Thanks for the explanation. It clarifies why I could not get one with both LC_DYLD_INFO and LC_DYLD_CHAINED_FIXUPS. I was confuse why there was the design had two structures named almost the same ("exports trie" and a "dyld exports trie").

As you pointed out above, this was doing the wrong thing. I think autocomplete of dyld… found getDyldInfoExportsTrie and I did not realize that I was looking for the wrong piece of the binary. I changed the code to find the LC and dump the contents directly.

This code also only deals with LC_DYLD_EXPORTS_TRIE, since it was the one we started having problems (for the problems see D133974). It seems that the code in dumpExportsTrie and processExportNode dump the other.

drodriguez marked an inline comment as done.

Fix incorrect mapping. Fix code for dumping the right LC. Fix test

beanz added a comment.Sep 20 2022, 5:26 PM

Do you happen to know if the contents of the newer LC_DYLD_EXPORTS_TRIE have the same format as the previous trie?

@pete can correct me if I’m wrong, but I believe they are the same.

pete added a comment.Sep 20 2022, 6:17 PM

Do you happen to know if the contents of the newer LC_DYLD_EXPORTS_TRIE have the same format as the previous trie?

@pete can correct me if I’m wrong, but I believe they are the same.

Yep, exactly the same contents.

pete accepted this revision.Sep 20 2022, 6:18 PM

LGTM. Thanks for doing this!

This revision is now accepted and ready to land.Sep 20 2022, 6:18 PM

I'm not familiar with Mach-O object files.
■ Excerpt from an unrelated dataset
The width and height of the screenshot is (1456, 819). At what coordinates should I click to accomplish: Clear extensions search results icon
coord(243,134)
I can only give some minor suggestions on your codes.

llvm/lib/ObjectYAML/MachOEmitter.cpp
603

Since Obj.LinkEdit.ChainedFixups is an array of bytes. You can simply serialize it using

if (Obj.LinkEdit.ChainedFixups.size() > 0)
  OS.write(reinterpret_case<const char *>(Obj.LinkEdit.ChainedFixups.data()),
           Obj.LinkEdit.ChainedFixups.size());
610

Ditto.

617

Ditto.

llvm/tools/obj2yaml/macho2yaml.cpp
671

Why not using reinterpret_case<> here?

beanz added inline comments.Sep 22 2022, 10:35 AM
llvm/tools/obj2yaml/macho2yaml.cpp
671

void* to uint8_t* doesn’t need a reinterpret_cast so it is better to use a static_cast.

Higuoxing added inline comments.Sep 23 2022, 3:31 AM
llvm/tools/obj2yaml/macho2yaml.cpp
671

Yes, I mean why not just

uint8_t *Bytes = reinterpret_cast<uint8_t *>(&DICE);
beanz added inline comments.Sep 23 2022, 7:25 AM
llvm/tools/obj2yaml/macho2yaml.cpp
671

Ah, I see. The single reinterpret_cast is probably clearer here. Sorry for the noise.
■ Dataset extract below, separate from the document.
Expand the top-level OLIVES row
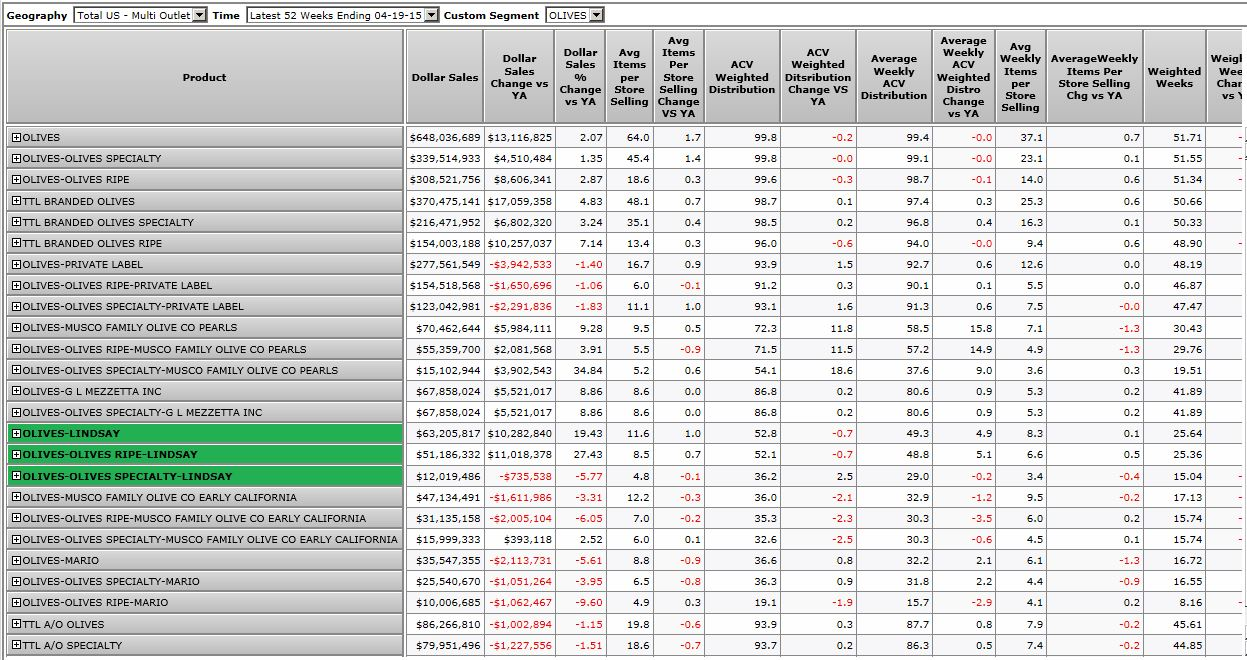1247x660 pixels. [x=16, y=138]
Split into D134569, D134571 and this. Use the feedback provided by Higuoxing

drodriguez retitled this revision from [ObjectYAML] Support chained fixups, dyld exports trie, data in code to [ObjectYAML] Basic support for chained fixups..Sep 23 2022, 4:03 PM
drodriguez edited the summary of this revision. (Show Details)
drodriguez updated this revision to Diff 474339.Nov 9 2022, 1:24 PM
drodriguez marked an inline comment as done.

Remove pieces related to the export trie to avoid dependency in previous diff.

This revision was landed with ongoing or failed builds.Nov 11 2022, 10:26 AM
This revision was automatically updated to reflect the committed changes.